Be they pansies, violets, or Johnny-jump-ups, members of the genus Viola have earned a place in our hearts as
well as in our gardens.
Where did violas come from? One theory
goes that Jupiter, the chief god in the ancient Roman pantheon, created the sweet flowers
as food for his mistress Io, whom he had disguised as a cow to protect her from the wrath
of his wife, Juno. More likely, the genus came not from the heavens but from Central
Europe and Asia, with several species originating in North America, as
well.
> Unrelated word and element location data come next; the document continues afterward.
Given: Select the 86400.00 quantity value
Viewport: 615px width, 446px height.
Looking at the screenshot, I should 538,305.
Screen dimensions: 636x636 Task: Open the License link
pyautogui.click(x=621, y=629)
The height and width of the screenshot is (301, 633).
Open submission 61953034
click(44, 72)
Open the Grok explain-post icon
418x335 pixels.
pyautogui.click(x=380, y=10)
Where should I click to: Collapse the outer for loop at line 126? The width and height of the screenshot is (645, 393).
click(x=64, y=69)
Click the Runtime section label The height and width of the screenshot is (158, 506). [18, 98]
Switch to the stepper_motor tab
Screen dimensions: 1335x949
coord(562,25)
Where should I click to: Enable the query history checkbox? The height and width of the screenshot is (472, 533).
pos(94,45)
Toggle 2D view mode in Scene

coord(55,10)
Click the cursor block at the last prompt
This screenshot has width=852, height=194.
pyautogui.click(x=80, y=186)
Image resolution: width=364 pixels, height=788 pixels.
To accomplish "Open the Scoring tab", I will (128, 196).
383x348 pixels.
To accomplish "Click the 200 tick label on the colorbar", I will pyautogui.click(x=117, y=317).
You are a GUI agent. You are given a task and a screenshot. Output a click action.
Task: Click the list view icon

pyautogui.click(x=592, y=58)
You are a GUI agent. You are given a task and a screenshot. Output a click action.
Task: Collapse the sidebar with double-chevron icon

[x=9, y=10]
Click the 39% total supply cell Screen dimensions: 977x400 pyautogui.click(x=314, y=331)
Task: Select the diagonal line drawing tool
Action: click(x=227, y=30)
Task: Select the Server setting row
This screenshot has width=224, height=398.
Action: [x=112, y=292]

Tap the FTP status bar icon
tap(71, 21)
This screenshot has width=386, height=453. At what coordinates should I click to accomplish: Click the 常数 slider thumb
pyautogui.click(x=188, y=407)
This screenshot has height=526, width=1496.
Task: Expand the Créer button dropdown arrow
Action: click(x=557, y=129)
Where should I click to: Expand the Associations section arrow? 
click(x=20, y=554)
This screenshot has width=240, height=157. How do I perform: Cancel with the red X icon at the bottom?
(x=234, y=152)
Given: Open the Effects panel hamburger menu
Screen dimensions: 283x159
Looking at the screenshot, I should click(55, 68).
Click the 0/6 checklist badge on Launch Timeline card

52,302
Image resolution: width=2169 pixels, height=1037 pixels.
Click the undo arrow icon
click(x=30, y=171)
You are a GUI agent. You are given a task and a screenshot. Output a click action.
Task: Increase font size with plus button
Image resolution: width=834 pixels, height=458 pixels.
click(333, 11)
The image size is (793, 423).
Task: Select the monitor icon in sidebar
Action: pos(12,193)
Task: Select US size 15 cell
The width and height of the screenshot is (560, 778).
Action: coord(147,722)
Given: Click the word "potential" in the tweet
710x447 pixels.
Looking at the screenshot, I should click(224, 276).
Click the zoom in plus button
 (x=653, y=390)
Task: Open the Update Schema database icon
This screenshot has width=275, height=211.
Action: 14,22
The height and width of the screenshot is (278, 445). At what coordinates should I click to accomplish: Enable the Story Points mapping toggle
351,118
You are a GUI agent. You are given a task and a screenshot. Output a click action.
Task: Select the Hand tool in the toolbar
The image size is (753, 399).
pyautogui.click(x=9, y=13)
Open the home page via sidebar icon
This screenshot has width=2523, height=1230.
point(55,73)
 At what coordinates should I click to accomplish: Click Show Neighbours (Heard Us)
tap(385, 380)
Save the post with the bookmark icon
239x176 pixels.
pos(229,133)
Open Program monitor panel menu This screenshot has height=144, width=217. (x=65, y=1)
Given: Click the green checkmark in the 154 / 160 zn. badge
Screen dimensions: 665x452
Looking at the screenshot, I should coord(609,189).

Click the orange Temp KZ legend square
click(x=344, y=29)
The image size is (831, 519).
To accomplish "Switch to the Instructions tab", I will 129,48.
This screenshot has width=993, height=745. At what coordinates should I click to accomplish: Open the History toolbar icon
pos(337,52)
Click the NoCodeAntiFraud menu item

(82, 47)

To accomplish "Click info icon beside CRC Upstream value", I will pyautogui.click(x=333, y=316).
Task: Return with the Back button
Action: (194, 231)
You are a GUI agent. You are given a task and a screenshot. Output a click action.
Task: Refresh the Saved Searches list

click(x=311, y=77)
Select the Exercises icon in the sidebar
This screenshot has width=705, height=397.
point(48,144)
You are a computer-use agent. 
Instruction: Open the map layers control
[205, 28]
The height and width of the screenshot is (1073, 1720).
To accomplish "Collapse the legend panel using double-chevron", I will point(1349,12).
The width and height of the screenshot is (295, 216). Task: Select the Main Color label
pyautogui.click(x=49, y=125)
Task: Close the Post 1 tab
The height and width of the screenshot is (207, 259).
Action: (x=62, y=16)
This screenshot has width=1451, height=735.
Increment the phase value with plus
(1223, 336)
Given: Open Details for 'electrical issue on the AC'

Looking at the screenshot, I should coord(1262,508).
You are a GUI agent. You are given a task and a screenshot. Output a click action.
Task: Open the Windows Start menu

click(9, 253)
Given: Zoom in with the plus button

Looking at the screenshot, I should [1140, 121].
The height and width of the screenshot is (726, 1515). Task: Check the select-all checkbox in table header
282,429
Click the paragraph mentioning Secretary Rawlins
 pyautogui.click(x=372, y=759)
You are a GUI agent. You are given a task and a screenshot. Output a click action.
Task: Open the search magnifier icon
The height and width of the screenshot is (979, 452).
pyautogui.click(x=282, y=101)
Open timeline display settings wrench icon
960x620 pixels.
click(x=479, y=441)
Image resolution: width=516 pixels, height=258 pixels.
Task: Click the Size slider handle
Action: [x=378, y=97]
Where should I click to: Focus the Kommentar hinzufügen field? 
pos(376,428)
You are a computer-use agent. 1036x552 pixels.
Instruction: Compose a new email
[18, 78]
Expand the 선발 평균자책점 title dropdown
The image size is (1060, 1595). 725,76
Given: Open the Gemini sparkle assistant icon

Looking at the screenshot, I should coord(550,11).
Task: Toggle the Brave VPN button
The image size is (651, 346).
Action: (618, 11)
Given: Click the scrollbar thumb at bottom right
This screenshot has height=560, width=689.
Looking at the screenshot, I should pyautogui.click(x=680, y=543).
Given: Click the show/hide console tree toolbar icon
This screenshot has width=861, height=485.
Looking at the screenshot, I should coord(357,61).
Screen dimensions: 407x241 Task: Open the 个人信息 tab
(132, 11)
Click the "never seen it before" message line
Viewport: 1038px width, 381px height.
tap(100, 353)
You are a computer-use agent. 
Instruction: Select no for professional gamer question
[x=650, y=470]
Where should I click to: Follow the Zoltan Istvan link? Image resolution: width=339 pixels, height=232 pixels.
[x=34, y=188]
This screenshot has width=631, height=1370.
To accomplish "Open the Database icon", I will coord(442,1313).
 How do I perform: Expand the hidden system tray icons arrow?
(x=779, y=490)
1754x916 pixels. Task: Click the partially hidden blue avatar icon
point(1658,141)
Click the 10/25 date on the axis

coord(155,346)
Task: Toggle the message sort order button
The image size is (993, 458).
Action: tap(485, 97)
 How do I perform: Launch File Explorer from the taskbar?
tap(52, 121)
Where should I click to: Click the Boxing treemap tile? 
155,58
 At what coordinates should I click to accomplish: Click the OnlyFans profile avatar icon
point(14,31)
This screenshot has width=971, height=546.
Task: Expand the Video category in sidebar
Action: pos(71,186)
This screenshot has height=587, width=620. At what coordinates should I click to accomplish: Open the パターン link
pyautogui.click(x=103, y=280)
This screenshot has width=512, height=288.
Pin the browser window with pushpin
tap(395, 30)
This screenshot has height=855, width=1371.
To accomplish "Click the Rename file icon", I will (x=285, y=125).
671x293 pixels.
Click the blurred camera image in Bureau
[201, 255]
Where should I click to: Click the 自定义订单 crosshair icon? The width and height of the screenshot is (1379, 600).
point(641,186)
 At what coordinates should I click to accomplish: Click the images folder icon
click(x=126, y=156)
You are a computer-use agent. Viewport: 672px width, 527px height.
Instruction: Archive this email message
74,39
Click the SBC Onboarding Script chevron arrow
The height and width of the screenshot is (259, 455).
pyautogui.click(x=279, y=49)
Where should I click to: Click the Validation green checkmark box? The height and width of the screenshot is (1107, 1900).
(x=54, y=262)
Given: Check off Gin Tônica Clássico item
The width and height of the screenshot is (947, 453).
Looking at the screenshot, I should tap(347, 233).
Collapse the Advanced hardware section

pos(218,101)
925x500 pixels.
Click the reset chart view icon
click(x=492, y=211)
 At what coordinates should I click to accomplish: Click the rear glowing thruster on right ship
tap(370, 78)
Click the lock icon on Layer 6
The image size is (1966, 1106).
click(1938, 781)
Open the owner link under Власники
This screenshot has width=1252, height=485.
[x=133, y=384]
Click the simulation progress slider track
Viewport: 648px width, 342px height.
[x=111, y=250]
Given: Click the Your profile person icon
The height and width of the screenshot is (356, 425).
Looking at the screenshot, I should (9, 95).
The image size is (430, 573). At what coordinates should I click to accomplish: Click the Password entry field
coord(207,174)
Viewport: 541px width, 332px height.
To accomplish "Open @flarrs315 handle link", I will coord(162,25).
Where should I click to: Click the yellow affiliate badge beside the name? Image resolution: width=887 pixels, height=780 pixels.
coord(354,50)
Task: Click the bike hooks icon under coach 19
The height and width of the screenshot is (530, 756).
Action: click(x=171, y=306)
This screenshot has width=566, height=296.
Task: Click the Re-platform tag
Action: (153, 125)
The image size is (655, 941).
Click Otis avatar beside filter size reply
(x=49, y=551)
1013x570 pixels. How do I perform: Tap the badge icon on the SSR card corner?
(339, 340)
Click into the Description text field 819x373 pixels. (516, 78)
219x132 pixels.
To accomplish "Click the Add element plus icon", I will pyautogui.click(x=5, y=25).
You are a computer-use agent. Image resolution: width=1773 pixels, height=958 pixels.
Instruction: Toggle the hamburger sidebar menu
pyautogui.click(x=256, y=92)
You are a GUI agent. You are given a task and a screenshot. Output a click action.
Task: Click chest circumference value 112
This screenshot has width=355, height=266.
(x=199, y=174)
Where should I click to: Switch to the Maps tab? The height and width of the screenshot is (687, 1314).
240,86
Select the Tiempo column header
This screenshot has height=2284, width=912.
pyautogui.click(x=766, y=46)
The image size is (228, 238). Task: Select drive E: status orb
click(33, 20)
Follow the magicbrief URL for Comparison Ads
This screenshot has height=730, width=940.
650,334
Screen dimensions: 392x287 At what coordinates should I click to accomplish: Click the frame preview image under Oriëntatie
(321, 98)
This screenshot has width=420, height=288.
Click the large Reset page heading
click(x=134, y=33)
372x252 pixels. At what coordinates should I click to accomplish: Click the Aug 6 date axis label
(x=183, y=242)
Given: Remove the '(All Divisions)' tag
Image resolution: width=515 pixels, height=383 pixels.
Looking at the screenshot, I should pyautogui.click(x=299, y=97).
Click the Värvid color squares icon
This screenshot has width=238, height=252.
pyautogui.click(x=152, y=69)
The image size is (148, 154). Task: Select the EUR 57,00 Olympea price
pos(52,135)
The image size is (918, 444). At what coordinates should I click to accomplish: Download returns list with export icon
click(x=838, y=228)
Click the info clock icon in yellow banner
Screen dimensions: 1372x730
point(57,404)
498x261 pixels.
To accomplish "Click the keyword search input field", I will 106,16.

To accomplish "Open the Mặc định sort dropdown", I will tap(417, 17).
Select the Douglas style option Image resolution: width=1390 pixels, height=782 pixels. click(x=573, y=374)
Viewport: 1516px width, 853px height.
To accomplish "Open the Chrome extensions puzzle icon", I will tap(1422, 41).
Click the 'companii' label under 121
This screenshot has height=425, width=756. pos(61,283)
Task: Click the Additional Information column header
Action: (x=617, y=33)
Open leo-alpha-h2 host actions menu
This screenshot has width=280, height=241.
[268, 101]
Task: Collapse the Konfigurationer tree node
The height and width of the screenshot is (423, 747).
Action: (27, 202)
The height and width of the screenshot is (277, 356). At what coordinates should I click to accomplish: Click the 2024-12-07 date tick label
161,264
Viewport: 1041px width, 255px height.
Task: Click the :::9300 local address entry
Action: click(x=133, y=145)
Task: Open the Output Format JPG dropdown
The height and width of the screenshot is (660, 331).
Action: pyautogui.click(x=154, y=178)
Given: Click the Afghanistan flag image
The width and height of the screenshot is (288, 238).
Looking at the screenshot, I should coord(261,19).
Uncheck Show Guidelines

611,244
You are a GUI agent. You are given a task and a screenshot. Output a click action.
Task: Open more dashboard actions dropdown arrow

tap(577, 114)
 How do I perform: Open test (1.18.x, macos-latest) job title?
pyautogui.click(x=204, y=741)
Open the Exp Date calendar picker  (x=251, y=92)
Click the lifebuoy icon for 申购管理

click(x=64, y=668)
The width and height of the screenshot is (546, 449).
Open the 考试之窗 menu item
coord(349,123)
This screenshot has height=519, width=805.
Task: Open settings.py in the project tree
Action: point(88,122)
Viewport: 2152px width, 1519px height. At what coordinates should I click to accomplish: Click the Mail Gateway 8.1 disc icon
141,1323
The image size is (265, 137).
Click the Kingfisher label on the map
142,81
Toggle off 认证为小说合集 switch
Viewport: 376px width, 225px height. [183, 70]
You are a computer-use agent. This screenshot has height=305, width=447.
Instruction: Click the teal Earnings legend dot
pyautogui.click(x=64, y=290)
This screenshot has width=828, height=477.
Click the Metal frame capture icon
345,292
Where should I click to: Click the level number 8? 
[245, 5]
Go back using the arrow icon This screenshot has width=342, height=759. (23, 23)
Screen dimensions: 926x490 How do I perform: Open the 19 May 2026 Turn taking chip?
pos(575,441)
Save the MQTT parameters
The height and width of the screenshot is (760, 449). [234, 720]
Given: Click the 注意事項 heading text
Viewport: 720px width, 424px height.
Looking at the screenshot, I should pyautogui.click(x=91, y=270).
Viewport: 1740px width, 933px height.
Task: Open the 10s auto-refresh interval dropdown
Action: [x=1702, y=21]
Throughout history, this delightful family of herbs has brought smiles and the promise of relief from
complaints as diverse as depression, excessive thirst, and rheumatism.
Viola Cornuta "Cuty"
While hundreds of species make up the
genus Viola (a member of the family Violaceae), barely a handful are familiar to us
today. The common sweet violet (V. odorata), a woodland perennial, was favored by
the ancient Athenians as a cure for hangovers, employed as a sweetener by monks in the
Middle Ages, and until the First World War served as the main ingredient in England's
best-selling toilet water. Also fragrant, the perennial horned violet (V. cornuta),
a Swiss native, became a popular ground cover in England after its introduction there in
1776; the pale-blue, white, or mauve blossoms bear delicate spurs and -- under the right
conditions -- flourish from April until frost.